黒崎龍平を連れてくること、彼にこの事を伝え
るのはオッケーだよ。
龍平君へ
君にも幾つか要求があるから書いておくね。
まず、君は刀を持ってきてもいいよ。
その代わり、赤城隼人や吉野裕介とかに連絡す
るのは禁止します。
破ったら彼らは殺します。
以上 』
それらの文字は全て血で書かれていた。
「どうしよう…、ママとパパが…」
現実に起きていることに彼女は対処しきれていなかった。
この誘拐は恐らく、龍平を殺そうとしている奴の仕業だと言うことも彼女理解していた。
龍平を連れていけば間違いなく彼が酷い目にあってしまう。
かと言って、彼を連れていかないと両親が殺されてしまう。
「櫻子…俺は行くよ…おばさん達を助けに」
櫻子は何も言わなかった。
床に置かれていた1枚の紙に地図があった。
ある1ヶ所に星印がされていた。
彼らはそこに向かうことにした。
そこは、何かの工場だった。
人の気配はなく、手入れもされていないので恐らくは倒産したのだろう。
工場の真ん中に進んで歩いていくとその人物は立っていた。
龍平はその人物が誰なのかを何となくは分かっていた。
『やっと来たね…待つのめんどくさかったよ』
白い狐のお面を着けたその人物は以前彼が闘ったことのある人物だった。
「やっぱお前か…」
『何で分かったの?』
「お前が拉致った現場にナイフを置いていたからだ」
どうせ、自分の正体を彼に教える為に置いていたのだろう。
「パパとママは無事なの…」
消えそうな弱々しい声で尋ねた。
『無事だけど…これからの龍平君しだいだね…』
つまりはこれからの自分次第なのだ。
彼らの命が助かるかは。
「俺は何をすればいいんだ?」
『簡単だよ。
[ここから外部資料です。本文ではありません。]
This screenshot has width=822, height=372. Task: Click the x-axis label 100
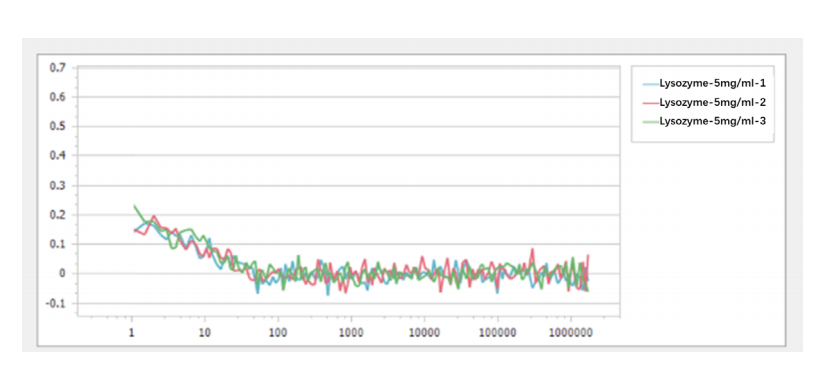click(278, 333)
今からルール説明をするね。まず、あの部屋に櫻子ちゃんの両親がいるよ』
その人物が指差した方には扉が設置されていた。
『あの部屋に入っていいのは櫻子ちゃんだけ、龍平君が入ったら私の能力で殺すよ…』
「他は?」
『龍平君が私を倒せたら能力を使えないから君の勝ちだよ。制限時間は5分。それで決着をつけなかったら櫻子ちゃんの両親は死ぬよ…』
最悪のルールだ。
つまりは自分が奴を殺さないと櫻子の両親は救えないのだ。
唯一部屋に入れる櫻子が助けられればいいのだが、多分無理だ。
奴がそんな抜け目を用意しているはずはない。
本当に最悪だ…
「他には俺らの勝利条件はないのか?」
『ないよ…櫻子ちゃんが部屋に入ったら5分測るよ』
櫻子は既に部屋に向かっていた。
部屋までの距離は少しあったからこいつに聞くことにした。
「お前の目的は何だ?」
『さぁ…と言っても近々分かると思うよ』
その言葉の後、櫻子が扉を開く音が聴こえた。
『じゃあ、スタート…』
工場のど真ん中に置かれたタイマーが動き始めた。